One of the first things I read on waking up this morning was Georgia coach Richard Cockerill calling for a Play Off game between Wales and Georgia with the winners taking part in next season’s Six Nations and it’s hard to put up a defence of the status quo at the moment, Wales are as bad as the weakest Italian sides of recent years, but I suppose there may be some light at the end of the tunnel with the results the Under 20s have got this year – that was a superb win over England on Friday.
As for prostates, there was a time when I could have passed Dai’s test, but it seems half a lifetime ago now especially after a night like the one I just had which consisted of various naps of around ninety minutes between visits to the toilet.
SWEET PEAS OF AN IRRITABLE BLADDER
Sweet, indeed, if you get there in time,
if you find bush or bower out of sight,
if it’s only the once you have had to go,
not the fourth or fifth in the middle of the night.
Nor the desperate gallop up station steps
to be met by a ‘Not in use’ sign,
your quick splash around the corner interrupted
when a train full of schoolgirls comes down the line!
It was never like this in the good old days
when urgency led to exquisite relief,
a torrent of pleasure for getting as far
as the upper reaches of the central massif.

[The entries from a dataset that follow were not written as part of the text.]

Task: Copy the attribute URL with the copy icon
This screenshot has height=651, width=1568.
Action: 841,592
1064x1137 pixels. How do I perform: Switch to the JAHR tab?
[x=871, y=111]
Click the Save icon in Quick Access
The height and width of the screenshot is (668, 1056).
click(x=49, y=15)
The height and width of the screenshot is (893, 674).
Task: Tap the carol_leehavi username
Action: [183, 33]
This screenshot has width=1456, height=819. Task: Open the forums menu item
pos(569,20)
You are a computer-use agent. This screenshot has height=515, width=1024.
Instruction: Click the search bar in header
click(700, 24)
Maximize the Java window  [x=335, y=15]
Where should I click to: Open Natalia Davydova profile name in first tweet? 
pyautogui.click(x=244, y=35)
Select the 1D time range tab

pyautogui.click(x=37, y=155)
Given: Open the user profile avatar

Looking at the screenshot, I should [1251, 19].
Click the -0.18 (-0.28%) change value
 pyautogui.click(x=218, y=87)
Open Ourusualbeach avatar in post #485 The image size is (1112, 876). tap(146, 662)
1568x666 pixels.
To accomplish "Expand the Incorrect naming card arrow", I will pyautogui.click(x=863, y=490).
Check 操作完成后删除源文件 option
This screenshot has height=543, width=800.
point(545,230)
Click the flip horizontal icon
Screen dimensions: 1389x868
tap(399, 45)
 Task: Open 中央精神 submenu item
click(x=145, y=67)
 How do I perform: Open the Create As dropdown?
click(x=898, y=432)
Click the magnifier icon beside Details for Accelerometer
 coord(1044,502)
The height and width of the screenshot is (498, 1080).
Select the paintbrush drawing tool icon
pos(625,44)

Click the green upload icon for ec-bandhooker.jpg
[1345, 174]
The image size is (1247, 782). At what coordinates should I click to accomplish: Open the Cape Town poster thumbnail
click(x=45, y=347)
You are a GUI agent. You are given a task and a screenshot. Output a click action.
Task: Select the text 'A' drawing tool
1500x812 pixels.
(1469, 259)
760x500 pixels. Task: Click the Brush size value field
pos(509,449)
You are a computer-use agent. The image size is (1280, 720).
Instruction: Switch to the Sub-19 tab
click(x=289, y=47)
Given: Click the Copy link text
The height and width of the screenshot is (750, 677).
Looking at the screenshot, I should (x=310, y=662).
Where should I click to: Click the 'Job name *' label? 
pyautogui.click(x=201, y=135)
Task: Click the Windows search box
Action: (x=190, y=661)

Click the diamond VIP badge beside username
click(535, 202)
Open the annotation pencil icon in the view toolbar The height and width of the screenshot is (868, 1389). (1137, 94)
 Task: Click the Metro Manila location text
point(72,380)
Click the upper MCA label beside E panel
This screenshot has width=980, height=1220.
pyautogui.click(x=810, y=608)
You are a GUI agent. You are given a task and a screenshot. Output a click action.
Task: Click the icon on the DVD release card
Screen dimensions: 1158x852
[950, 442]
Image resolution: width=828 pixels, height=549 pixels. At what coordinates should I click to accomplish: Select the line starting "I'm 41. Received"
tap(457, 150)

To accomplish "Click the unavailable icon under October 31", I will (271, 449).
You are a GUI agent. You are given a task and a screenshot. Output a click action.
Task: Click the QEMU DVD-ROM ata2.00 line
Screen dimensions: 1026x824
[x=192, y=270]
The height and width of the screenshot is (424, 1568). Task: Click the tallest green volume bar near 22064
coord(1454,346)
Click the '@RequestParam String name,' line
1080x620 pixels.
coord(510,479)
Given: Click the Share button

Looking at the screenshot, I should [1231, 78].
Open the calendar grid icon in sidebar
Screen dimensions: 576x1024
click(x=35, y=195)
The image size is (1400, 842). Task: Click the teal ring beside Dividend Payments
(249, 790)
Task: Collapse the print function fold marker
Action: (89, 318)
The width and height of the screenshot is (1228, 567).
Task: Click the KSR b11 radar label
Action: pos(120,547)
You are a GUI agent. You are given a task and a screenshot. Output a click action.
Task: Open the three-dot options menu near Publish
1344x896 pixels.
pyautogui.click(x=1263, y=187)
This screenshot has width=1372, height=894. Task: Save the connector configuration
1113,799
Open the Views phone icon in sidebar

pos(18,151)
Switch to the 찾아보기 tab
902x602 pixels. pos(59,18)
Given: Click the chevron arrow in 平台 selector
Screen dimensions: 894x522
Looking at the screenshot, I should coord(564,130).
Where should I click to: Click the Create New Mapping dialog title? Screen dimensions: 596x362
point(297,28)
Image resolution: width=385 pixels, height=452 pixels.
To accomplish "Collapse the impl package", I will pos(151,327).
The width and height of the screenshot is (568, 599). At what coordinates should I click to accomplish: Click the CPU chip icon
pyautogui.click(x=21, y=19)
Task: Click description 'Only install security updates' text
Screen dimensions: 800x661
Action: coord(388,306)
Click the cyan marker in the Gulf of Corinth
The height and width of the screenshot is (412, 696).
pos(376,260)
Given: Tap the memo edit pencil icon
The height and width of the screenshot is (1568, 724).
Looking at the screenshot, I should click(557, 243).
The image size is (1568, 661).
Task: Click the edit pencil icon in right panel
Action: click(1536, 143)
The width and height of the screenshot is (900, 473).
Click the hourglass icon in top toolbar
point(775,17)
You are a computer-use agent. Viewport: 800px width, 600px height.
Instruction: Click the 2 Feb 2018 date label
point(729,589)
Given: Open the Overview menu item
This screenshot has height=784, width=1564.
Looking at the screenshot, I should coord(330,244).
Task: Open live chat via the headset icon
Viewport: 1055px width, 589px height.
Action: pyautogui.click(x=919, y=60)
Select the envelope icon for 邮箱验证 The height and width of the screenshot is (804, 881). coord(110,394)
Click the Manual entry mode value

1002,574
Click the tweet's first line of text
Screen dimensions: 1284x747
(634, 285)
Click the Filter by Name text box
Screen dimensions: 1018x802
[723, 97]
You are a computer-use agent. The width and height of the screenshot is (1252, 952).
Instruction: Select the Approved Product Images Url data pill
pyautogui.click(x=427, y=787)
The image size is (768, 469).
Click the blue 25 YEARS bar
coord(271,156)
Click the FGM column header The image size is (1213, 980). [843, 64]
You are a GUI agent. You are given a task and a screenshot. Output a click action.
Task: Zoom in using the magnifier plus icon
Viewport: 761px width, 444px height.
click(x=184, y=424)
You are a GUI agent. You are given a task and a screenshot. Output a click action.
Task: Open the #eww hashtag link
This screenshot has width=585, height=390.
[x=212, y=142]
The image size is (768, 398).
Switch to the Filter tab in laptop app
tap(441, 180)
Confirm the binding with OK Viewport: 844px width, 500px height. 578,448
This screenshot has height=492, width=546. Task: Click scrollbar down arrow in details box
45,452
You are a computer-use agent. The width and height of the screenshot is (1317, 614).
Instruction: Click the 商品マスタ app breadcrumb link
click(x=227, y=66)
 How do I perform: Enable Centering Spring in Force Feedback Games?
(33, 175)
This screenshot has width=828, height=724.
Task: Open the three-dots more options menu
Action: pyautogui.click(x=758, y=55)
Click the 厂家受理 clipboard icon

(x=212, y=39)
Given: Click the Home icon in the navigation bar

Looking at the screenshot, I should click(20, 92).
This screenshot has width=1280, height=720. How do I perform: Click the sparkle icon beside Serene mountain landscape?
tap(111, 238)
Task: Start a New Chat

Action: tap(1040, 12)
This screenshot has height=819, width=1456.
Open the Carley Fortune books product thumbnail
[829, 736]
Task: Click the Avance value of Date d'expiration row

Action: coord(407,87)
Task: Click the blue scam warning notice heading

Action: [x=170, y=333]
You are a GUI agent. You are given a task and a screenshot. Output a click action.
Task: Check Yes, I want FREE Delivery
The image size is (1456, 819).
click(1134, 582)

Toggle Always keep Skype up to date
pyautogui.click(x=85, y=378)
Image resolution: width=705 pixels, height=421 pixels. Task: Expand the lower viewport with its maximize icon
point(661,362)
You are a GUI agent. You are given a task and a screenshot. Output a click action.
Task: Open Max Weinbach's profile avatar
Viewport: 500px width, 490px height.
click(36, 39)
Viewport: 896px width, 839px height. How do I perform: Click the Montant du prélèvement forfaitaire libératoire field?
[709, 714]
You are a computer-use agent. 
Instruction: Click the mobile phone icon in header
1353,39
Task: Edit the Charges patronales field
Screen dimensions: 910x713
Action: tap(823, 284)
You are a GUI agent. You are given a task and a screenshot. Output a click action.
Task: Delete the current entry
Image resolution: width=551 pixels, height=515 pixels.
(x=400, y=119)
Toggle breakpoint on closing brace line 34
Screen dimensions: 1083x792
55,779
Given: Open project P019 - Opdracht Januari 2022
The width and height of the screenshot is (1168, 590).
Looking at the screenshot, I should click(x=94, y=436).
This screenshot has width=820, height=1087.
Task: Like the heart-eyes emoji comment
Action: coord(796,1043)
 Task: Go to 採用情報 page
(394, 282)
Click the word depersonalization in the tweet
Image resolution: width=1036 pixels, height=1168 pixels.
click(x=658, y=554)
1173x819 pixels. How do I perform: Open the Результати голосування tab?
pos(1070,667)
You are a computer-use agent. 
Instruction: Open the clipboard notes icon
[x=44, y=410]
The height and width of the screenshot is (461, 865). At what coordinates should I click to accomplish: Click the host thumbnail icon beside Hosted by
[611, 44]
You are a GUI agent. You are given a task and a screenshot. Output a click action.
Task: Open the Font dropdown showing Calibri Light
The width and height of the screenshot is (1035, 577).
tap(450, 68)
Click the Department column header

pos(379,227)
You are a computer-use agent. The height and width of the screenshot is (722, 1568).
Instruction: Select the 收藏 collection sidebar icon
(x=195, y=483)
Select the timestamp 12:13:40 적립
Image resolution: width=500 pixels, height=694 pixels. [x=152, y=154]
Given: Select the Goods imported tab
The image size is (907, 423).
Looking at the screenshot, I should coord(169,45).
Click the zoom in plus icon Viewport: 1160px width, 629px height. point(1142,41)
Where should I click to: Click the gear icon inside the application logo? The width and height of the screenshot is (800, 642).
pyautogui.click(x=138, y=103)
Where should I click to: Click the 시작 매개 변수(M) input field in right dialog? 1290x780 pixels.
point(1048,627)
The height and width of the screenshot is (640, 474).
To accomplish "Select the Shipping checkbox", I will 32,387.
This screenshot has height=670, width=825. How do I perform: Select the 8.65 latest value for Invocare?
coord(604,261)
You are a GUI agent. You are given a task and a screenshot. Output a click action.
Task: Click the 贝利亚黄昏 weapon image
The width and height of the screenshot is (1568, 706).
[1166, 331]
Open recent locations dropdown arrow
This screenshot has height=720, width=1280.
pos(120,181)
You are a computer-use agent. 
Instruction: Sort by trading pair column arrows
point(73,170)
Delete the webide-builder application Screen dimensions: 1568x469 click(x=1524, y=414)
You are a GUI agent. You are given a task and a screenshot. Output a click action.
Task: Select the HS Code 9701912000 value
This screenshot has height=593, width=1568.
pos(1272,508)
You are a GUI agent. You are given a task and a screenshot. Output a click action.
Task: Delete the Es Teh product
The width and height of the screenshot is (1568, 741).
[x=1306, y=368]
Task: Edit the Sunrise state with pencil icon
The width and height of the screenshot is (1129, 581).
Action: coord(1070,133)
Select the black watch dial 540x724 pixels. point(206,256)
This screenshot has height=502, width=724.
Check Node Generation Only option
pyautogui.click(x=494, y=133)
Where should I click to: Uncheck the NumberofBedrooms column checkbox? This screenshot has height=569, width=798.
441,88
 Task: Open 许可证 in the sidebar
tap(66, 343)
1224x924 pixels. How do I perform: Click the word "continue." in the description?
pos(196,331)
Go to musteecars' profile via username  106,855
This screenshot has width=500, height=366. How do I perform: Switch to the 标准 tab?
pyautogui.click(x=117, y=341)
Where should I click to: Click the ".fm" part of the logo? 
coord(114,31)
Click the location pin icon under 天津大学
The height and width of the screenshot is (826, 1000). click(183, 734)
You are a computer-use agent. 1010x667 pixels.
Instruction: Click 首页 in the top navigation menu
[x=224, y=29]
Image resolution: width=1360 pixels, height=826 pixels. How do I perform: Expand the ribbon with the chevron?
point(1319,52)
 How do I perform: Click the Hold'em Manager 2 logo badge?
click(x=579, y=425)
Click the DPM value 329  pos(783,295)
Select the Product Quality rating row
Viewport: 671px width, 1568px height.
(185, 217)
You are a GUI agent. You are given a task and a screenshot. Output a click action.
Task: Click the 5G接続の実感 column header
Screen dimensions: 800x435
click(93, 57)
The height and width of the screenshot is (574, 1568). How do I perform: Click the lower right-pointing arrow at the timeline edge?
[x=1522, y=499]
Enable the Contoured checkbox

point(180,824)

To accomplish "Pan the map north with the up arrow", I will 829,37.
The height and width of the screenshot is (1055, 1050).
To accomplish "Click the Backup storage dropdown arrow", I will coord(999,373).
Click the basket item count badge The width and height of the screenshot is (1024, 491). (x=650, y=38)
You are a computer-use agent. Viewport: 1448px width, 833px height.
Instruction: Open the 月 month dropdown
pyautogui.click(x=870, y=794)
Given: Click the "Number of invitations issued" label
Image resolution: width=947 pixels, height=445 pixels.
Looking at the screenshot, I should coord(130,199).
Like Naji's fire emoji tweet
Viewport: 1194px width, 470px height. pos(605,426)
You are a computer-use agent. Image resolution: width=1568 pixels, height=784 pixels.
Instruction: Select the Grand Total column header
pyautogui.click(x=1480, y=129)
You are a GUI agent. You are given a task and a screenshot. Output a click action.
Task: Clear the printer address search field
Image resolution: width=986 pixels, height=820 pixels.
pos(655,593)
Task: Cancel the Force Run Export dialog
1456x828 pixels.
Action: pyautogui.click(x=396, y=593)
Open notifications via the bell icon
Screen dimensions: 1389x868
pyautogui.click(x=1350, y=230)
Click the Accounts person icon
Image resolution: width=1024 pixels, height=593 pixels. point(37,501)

Sleepless lies the orchid cactus:
through the night its flowers grow;
sleepless lies the bladder-wracked poet:
through the night his poems flow.
Chris boyo, take a bow for that poem.
The last line of the third stanza made me LOL.. and the last line of the fourth made me purr at the image…
TTFN,
Dai.
Thank you, Dai. A little encouragement goes a long way. Makes a change from the usual scornful grimace. The third poem in my little collection ends:
‘Too much birdseed,’ I whistled airily,
insouciant as Kaiser Bill’s batman.
Might appeal to the old rock chick in you…
https://www.amazon.co.uk/Sweet-Irritable-Bladder-Chris-Clark/dp/1725136805/ref=sr_1_1?crid=24JL59123VI3U&dib=eyJ2IjoiMSJ9.l-kicCd5ZElS9lSKraww42DpDSBxVe2wJy0ngnK_tIHkirZkZ9jIxeqVW4XL5X0j.SQuvVeZKVpSD_TGYWcMHTuoKlWWWWYMNDMz5F1ivS7A&dib_tag=se&keywords=Sweet+peas+of+an+irritable+bladder&qid=1742424133&sprefix=sweet+peas+of+an+irritable+bladder+%2Caps%2C88&sr=8-1
Very good Royale, it only just made it past the MAYA censors though!
You can always rely on me to lower the tone.